### RECORDS SHOWN
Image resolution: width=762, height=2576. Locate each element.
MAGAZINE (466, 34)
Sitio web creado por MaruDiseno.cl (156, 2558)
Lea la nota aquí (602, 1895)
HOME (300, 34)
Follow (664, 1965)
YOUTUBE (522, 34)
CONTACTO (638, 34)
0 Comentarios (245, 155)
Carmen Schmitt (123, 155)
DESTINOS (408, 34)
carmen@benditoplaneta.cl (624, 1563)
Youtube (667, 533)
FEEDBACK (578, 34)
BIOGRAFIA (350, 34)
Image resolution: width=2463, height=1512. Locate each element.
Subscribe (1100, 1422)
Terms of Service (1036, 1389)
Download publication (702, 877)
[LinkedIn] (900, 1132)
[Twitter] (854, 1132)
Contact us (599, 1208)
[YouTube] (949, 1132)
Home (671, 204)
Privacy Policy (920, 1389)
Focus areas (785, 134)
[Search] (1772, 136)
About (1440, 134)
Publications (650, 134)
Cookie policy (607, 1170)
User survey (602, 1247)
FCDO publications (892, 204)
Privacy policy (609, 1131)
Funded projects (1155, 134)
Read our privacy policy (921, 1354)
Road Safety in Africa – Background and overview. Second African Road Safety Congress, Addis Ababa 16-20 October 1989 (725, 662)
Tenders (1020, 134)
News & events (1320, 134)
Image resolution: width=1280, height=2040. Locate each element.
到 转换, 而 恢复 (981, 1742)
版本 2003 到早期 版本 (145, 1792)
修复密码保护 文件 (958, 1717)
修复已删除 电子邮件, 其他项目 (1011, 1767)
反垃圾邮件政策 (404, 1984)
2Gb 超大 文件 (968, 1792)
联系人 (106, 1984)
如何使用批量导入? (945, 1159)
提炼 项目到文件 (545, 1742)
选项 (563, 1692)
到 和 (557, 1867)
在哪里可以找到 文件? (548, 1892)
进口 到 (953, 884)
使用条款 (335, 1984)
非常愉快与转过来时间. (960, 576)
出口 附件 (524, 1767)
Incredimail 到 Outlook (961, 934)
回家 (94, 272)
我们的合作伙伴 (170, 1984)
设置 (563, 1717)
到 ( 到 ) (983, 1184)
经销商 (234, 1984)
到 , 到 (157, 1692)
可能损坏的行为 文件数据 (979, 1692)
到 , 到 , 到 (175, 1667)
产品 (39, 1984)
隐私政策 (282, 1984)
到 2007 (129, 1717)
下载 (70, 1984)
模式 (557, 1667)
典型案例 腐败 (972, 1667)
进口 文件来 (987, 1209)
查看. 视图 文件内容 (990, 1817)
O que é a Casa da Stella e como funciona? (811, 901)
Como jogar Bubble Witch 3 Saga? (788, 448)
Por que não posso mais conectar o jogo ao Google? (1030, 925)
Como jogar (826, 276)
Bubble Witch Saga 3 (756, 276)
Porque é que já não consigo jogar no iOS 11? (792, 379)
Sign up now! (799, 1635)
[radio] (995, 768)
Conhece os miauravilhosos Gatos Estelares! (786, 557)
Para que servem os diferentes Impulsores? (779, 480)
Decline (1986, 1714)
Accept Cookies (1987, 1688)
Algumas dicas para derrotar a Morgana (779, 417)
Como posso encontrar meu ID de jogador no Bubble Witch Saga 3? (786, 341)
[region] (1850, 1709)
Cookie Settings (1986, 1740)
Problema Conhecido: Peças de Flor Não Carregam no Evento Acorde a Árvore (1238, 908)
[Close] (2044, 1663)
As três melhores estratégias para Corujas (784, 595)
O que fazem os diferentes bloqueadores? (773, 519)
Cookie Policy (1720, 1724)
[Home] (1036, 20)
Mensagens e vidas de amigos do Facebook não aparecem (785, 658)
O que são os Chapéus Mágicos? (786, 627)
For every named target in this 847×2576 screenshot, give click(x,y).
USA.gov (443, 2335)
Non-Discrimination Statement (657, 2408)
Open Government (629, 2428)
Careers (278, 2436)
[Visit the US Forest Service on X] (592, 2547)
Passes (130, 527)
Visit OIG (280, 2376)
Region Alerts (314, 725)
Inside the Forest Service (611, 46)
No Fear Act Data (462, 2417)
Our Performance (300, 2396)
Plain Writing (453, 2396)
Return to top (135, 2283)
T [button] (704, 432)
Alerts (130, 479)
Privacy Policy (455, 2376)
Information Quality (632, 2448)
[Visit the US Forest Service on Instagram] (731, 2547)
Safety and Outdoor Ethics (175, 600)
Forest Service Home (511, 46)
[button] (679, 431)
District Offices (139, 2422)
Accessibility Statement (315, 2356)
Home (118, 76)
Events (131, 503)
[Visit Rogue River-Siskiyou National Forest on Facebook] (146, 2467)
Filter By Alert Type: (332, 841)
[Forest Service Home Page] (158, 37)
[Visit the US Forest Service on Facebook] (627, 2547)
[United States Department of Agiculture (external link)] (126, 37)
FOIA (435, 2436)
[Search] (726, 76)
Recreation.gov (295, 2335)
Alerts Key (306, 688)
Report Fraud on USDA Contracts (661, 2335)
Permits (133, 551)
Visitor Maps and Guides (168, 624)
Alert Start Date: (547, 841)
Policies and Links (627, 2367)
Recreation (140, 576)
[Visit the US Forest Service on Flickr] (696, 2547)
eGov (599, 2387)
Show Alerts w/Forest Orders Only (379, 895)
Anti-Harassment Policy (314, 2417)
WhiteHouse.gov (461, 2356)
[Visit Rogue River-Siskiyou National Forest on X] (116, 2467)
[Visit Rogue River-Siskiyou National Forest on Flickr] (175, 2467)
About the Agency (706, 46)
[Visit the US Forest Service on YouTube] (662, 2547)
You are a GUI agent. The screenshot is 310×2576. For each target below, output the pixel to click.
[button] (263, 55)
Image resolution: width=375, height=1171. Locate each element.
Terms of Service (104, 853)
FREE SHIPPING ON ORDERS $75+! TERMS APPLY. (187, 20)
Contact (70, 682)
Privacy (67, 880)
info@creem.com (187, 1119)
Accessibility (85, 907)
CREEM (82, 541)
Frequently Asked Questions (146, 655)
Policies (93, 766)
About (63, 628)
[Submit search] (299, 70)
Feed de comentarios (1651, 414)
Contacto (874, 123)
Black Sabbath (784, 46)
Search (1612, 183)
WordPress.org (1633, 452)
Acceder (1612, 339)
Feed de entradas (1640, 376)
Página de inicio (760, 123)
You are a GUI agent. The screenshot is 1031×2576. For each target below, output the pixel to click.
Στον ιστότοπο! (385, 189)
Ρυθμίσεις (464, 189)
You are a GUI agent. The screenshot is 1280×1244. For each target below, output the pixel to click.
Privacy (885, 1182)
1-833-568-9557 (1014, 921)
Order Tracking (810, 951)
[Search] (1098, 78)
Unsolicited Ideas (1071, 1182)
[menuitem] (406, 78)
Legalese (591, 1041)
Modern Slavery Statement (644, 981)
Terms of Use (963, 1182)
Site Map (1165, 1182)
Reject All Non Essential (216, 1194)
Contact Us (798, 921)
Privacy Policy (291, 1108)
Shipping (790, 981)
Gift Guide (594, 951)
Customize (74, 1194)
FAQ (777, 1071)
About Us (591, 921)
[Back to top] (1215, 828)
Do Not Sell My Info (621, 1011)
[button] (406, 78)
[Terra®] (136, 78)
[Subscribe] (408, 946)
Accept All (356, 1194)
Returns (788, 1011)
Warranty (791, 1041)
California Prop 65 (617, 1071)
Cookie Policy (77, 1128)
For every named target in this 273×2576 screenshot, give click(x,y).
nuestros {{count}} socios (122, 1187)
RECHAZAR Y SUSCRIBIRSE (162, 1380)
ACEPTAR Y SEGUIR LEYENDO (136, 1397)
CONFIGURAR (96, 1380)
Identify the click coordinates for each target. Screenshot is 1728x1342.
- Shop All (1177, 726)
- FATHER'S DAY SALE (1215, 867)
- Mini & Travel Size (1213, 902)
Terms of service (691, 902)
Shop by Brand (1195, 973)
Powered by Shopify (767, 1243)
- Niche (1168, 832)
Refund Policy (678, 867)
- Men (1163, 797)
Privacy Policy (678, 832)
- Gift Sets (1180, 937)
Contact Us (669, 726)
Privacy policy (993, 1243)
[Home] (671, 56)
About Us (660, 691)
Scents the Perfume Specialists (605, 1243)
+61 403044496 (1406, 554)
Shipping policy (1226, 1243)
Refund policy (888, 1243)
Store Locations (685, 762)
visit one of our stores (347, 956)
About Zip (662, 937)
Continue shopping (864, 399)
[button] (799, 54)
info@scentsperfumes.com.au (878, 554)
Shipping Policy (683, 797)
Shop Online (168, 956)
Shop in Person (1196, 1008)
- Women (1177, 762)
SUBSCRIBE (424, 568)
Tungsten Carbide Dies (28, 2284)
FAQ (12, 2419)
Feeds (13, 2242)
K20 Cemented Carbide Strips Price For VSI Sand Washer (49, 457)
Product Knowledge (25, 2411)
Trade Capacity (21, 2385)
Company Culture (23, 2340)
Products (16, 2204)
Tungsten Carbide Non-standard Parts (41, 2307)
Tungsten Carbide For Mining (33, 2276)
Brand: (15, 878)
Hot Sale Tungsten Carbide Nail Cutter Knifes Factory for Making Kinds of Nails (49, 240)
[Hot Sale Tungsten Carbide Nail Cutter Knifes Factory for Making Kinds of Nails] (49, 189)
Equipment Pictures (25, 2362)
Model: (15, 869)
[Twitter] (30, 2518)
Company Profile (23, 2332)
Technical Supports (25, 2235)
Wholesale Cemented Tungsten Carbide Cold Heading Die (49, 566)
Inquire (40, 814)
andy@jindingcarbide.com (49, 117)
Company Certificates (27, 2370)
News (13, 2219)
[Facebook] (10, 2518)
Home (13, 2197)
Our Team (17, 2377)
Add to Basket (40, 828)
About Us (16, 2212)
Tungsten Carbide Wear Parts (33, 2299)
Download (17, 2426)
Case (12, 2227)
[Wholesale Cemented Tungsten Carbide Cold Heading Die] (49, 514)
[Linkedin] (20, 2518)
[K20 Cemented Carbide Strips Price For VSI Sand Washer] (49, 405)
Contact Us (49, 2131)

### WHAT IS EXPECTED
In the material above, find the line containing "Brand: (15, 878)" and the line containing "About Us (16, 2212)", then write out exactly those two lines and every line between them, and nothing more.

### EXERCISE RESPONSE
Brand: (15, 878)
Hot Sale Tungsten Carbide Nail Cutter Knifes Factory for Making Kinds of Nails (49, 240)
[Hot Sale Tungsten Carbide Nail Cutter Knifes Factory for Making Kinds of Nails] (49, 189)
Equipment Pictures (25, 2362)
Model: (15, 869)
[Twitter] (30, 2518)
Company Profile (23, 2332)
Technical Supports (25, 2235)
Wholesale Cemented Tungsten Carbide Cold Heading Die (49, 566)
Inquire (40, 814)
andy@jindingcarbide.com (49, 117)
Company Certificates (27, 2370)
News (13, 2219)
[Facebook] (10, 2518)
Home (13, 2197)
Our Team (17, 2377)
Add to Basket (40, 828)
About Us (16, 2212)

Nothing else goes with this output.